How to access `UInt -> UnsafePointer<P.Type> -> .pointee` without a trap?

A few questions upfront:

  • are existentials of types cached and kept alive (a pointer to a newly created instance is always the same)?
  • we should be able to restore access to that existential instance from a pointer right?

Here is what I'm trying to do, but failing at:

protocol P {
  static func foo()
}
​
struct ConcreteP: P {
  static func foo() {
    print("ConcreteP foo")
  }
}
​
let existential: P.Type = ConcreteP.self
let identifier = ObjectIdentifier(existential)
let bits = UInt(bitPattern: identifier)
​
if let pointer = UnsafePointer<P.Type>(bitPattern: bits) {
  print(pointer, String(bits, radix: 16), identifier, separator: "\n")
​
  // THIS TRAPS! :(
//  print(pointer.pointee)
}

I'm not that comfortable with the Unsafe* API family, so any help is appreciated.

I figured out that ObjectIdentifier is probably not what I wanted, but with other approach of creating the bits from an UnsafePointer leads me to a dead-end where I cannot re-create the existential from the bits as the original existential is deallocated.

If there is a good way of doing the latter, I'd appreciate the help.

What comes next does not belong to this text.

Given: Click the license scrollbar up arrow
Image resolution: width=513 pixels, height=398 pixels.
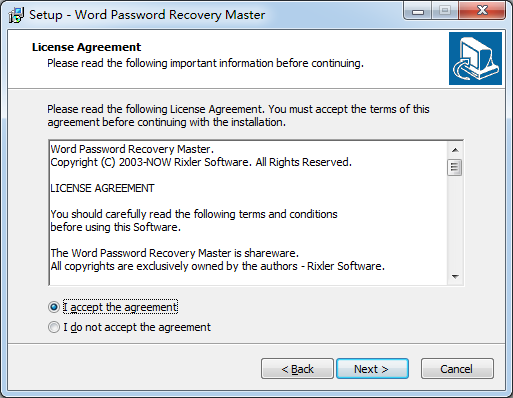Looking at the screenshot, I should tap(455, 150).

If its lifetime is scoped, you can use withUnsafePointer:

withUnsafePointer(to: existential) { pointer in
    let bits = UInt(bitPattern: pointer)
    
    if let pointer = UnsafePointer<P.Type>(bitPattern: bits) {
        print(pointer)
        print(pointer.pointee)
    }
}

If it is long-lived, you need to do the allocation yourself:

let pointer = UnsafeMutablePointer<P.Type>.allocate(capacity: 1)
let bits = UInt(bitPattern: pointer)

pointer.initialize(to: existential)

if let pointer = UnsafePointer<P.Type>(bitPattern: bits) {
    print(pointer)
    print(pointer.pointee)
}

pointer.deinitialize(count: 1)
pointer.deallocate()

Don't forget to (de-init and) deallocate.